“I knew my conduct was illegal,” Tara Lenich said Monday in Brooklyn federal court.
(PHOTO: JESSE WARD/FOR NEW YORK DAILY NEWS)
An ex-Brooklyn prosecutor in an ill-fated love triangle broke down as she admitted Monday to snooping on another prosecutor and a married detective with bogus wiretap orders.
“I knew my conduct was illegal,” Tara Lenich said Monday in Brooklyn federal court, her voice going shaky while she fessed up to the forged judicial documents. “I’d just like to apologize and say I’m so sorry for my actions and for everyone that they affected.”
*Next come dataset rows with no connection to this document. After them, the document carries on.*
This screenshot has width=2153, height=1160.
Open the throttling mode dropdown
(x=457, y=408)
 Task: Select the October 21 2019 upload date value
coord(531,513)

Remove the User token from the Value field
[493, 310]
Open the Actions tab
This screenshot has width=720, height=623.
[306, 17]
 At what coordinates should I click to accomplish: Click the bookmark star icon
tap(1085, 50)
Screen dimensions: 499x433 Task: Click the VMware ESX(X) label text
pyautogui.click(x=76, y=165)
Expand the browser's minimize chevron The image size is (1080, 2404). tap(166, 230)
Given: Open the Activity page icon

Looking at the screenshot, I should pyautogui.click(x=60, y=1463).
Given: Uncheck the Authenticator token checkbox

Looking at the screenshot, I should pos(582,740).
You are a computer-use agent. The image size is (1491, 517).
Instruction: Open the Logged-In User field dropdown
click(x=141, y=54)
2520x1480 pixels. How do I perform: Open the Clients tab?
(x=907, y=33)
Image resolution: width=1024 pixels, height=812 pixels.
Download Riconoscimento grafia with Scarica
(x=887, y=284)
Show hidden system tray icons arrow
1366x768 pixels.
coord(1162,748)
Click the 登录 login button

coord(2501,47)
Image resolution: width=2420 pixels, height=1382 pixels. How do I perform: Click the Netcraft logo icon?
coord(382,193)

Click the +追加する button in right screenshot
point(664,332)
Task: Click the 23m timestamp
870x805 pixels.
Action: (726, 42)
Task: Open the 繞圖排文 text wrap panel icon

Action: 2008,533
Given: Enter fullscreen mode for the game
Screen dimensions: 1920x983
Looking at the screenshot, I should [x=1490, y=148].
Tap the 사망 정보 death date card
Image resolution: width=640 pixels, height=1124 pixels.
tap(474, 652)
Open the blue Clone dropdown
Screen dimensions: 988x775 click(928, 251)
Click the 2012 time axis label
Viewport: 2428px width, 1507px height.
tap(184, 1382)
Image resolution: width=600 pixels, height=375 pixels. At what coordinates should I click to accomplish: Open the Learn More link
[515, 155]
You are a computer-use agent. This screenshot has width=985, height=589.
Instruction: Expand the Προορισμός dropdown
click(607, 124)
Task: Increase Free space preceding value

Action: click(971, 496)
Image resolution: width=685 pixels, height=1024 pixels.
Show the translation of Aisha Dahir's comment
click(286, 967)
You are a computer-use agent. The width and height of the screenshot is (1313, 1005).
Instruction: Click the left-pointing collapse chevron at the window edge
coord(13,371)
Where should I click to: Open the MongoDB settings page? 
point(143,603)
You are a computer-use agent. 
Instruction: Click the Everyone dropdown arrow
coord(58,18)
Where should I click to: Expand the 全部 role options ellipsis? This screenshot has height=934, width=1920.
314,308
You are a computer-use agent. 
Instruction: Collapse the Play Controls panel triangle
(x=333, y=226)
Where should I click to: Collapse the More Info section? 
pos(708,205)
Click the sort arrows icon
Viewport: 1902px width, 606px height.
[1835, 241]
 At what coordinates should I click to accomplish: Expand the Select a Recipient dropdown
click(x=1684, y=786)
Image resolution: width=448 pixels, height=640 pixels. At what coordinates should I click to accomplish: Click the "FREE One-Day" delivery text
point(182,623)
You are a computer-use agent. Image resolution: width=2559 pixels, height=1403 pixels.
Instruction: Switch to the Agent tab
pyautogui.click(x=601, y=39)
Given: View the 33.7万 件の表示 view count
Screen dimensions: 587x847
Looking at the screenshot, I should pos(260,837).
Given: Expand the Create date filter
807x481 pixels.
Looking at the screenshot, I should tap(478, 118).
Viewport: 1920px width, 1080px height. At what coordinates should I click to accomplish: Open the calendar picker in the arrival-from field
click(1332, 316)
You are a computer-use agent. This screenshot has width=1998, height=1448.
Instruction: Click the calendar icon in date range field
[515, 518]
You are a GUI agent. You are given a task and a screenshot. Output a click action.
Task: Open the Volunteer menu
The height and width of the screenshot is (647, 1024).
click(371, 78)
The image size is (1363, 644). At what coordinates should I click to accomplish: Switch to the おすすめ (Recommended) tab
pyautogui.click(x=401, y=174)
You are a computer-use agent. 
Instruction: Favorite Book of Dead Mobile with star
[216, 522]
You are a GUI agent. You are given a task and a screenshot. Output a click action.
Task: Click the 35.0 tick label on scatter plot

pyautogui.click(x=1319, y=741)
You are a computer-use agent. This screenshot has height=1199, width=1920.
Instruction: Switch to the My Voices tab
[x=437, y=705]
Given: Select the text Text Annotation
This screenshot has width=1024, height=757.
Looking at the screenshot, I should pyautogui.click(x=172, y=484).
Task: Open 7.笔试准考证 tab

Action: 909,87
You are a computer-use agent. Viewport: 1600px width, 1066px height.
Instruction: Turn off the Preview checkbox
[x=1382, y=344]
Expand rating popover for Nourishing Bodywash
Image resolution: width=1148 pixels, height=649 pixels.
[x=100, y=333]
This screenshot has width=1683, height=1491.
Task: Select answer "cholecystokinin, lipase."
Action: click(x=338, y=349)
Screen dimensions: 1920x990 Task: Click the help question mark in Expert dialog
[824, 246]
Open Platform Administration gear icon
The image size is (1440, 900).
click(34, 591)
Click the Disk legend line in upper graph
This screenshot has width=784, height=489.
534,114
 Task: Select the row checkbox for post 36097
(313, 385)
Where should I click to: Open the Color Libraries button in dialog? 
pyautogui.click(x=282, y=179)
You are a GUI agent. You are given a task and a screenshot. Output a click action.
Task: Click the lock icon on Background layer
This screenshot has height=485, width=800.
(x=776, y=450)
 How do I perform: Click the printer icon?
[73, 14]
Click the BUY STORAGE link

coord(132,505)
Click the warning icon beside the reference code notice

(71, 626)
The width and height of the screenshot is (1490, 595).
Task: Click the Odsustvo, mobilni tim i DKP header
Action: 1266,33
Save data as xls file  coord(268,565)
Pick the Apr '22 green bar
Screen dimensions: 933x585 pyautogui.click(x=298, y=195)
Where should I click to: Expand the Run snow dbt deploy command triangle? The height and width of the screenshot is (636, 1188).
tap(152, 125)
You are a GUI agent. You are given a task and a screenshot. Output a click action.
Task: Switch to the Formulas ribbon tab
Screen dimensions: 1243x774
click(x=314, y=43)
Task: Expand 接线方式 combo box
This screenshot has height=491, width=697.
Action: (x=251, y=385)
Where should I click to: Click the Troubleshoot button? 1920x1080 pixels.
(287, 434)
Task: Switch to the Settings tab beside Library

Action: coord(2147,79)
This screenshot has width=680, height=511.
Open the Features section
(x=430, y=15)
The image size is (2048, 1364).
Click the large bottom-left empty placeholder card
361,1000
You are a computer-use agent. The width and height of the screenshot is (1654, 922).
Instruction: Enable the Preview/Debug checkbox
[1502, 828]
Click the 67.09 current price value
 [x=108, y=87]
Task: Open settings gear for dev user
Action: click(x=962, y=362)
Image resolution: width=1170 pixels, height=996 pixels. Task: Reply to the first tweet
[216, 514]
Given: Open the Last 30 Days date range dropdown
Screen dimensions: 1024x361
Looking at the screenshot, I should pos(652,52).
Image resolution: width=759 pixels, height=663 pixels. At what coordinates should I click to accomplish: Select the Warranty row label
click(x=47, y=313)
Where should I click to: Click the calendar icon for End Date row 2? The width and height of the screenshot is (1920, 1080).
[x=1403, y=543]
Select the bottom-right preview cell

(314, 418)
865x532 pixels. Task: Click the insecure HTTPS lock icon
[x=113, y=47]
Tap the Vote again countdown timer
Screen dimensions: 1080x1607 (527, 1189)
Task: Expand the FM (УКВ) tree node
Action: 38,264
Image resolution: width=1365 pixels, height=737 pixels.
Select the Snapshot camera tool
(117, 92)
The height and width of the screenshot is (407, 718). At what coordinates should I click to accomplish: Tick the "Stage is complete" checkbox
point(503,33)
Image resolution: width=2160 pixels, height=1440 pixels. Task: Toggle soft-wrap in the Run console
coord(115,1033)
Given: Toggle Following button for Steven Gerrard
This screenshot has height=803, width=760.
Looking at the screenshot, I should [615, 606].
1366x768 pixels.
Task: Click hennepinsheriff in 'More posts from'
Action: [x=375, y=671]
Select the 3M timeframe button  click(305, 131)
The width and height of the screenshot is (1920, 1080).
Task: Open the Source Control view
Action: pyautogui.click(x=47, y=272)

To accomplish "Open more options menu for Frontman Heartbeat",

That’s when Lenich, 41, began to cry.
She needed a moment before she could continue with her guilty plea to the charges that derailed her high-flying position as deputy chief of the Brooklyn District Attorney’s Violent Criminal Enterprises Bureau.
Ex-NYC prosecutor will plead guilty to forging wiretap orders
The case was done even before it started.
Just last Monday, Brooklyn federal prosecutors charged Lenich with two counts of illegal interception of communications. Those were the same charges she copped to a week later.
Lenich turned the clout and reach of her office and the state court system into her gossipy go-between — allegedly to keep up on what was up with Detective Jarrett Lemieux and Brooklyn Assistant District Attorney Stephanie Rosenfeld.
She was arrested in her office and fired the same day in November 2016.
When the scandal broke, the Brooklyn District Attorney’s office charged Lenich with offenses including criminal possession of a forged instrument. The state case was dismissed Friday.
“From the beginning, Ms. Lenich wanted to fully accept responsibility for her actions in this case,” Moe Fodeman, one of Lenich’s lawyers, said Monday.
On the books, Lenich is looking at up to five years on each count.
But during the plea proceedings before Judge William Kuntz, Fodeman pointed out that under the case’s circumstances, estimated guidelines could put any sentence between eight and 14 months. That time could be served under house arrest or at a halfway house, according to Fodeman.
“We take comfort in knowing Judge Kuntz will consider Ms. Lenich’s otherwise exemplary professional and personal life when she’s sentenced,” Fodeman said.
No sentencing date has been set for Lenich, whose law license looks to be on life support.
The Daily News first reported Lenich’s plan to give up the federal case last week.